Parecer ECONOMIA/GEOT nº 88 DE 13/05/2024

Norma Estadual - Goiás - Publicado no DOE em 13 mai 2024

Consulta sobre a exigência de estorno de créditos de ICMS quando da saída de soja de estabelecimento de produtor rural com substituição tributária pela operação anterior.

I – RELATÓRIO

(...), expõe que determinado produtor rural realiza operação interna de saída de soja, de sua produção, com destino a empresa com termo de credenciamento, sendo aplicada a substituição tributária pela operação anterior, e solicitou via processo SEI transferência de crédito tributário acumulado em aquisição de máquina agrícola.

Acrescenta que o produtor rural mantém/acumula crédito tributário, sendo a maior parte referente entrada de óleo diesel.

Esclarece que a empresa destinatária, da soja, contabiliza as suas operações de forma englobada e possui termo de credenciamento.

Afirma que o Anexo VIII, art. 6°, § 2-A do RCTE veda o destaque no documento fiscal e o correspondente registro a crédito no caso de apuração englobada.

Entende que na legislação goiana a manutenção de crédito, geralmente, está relacionada aos benefícios fiscais e as exportações.

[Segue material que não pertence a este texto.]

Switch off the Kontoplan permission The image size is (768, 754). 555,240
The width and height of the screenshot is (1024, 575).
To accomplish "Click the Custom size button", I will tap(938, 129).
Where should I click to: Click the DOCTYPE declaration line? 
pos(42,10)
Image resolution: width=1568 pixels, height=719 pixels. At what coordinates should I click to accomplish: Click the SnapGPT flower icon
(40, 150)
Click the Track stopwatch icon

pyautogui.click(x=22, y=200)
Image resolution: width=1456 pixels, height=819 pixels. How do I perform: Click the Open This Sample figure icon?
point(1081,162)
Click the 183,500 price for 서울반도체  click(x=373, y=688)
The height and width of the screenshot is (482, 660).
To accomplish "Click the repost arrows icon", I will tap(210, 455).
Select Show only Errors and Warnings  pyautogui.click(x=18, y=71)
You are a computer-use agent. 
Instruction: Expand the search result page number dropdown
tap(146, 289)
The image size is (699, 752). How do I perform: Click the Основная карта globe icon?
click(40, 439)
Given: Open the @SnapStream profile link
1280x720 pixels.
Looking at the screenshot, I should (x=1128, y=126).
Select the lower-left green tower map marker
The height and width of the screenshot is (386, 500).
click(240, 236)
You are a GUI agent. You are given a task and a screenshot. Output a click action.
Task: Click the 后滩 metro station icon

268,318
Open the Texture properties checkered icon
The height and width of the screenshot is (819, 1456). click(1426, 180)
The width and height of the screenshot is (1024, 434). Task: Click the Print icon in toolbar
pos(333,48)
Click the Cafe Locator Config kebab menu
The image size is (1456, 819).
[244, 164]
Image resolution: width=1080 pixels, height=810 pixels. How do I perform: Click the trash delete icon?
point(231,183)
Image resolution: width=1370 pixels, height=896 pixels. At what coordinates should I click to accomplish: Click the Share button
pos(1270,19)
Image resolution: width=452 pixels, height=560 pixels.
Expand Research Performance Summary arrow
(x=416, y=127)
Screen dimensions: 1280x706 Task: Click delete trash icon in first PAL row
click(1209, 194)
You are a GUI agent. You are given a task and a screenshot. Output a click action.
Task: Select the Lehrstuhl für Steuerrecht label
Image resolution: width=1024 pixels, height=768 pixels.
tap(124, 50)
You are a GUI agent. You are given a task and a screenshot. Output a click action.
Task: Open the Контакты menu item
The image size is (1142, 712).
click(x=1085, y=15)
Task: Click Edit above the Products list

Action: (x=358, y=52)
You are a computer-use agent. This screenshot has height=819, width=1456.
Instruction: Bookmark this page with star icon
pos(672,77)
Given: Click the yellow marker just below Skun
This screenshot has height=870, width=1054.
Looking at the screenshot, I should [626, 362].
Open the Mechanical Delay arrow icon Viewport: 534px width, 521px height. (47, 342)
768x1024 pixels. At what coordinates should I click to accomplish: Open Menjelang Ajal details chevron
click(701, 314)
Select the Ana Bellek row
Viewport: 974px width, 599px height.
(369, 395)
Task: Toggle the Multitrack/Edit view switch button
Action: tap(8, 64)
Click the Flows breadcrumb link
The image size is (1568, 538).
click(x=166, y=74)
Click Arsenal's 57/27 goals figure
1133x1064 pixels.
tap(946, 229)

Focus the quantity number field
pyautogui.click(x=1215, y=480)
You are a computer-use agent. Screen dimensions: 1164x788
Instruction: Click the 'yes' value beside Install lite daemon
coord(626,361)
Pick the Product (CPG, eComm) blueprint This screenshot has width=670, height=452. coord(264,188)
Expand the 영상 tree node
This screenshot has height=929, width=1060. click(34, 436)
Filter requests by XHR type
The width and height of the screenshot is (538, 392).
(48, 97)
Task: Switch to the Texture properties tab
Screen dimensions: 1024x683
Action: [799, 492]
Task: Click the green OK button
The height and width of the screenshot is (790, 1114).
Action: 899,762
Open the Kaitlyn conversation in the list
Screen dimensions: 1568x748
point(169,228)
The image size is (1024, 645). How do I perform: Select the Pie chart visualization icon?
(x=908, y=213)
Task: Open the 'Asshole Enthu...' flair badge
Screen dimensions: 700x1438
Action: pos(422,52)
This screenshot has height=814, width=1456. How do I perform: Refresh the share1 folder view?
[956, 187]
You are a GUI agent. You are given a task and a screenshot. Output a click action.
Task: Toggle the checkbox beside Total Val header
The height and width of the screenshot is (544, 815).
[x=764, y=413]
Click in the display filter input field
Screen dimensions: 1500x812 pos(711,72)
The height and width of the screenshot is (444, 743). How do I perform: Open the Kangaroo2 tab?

Assim, formula os seguintes questionamentos:

- se o produtor rural tem direito a manter o crédito das operações anteriores referentes a saídas internas com substituição tributária pelas operações anteriores com soja;

- não tendo direito à manutenção do crédito, quando apurará e o momento para o estorno em futuras operações.

II – FUNDAMENTAÇÃO

O ICMS, conforme previsto na Constituição Federal de 1988, é caracterizado pelo princípio da não-cumulatividade e, ao mesmo momento, pelo princípio do devido estorno de créditos no caso de saída de mercadoria com isenção ou não incidência.
Eis os dispositivos constitucionais pertinentes ao tema:

Art. 155. Compete aos Estados e ao Distrito Federal instituir impostos sobre:

(...)

II - operações relativas à circulação de mercadorias e sobre prestações de serviços de transporte interestadual e intermunicipal e de comunicação, ainda que as operações e as prestações se iniciem no exterior;

(...)

§ 2º O imposto previsto no inciso II atenderá ao seguinte:

I - será não-cumulativo, compensando-se o que for devido em cada operação relativa à circulação de mercadorias ou prestação de serviços com o montante cobrado nas anteriores pelo mesmo ou outro Estado ou pelo Distrito Federal;

II - a isenção ou não-incidência, salvo determinação em contrário da legislação:

(...)

b) acarretará a anulação do crédito relativo às operações anteriores;

A Lei Complementar nº 87/96 – chamada de Lei Kandir, que estabelece regras gerais para as unidades federativas relativamente ao ICMS, estabelece a vedação aos créditos de ICMS na entrada do estabelecimento, no caso de se saber antecipadamente, que as mercadorias vão sair do estabelecimento com isenção ou não incidência.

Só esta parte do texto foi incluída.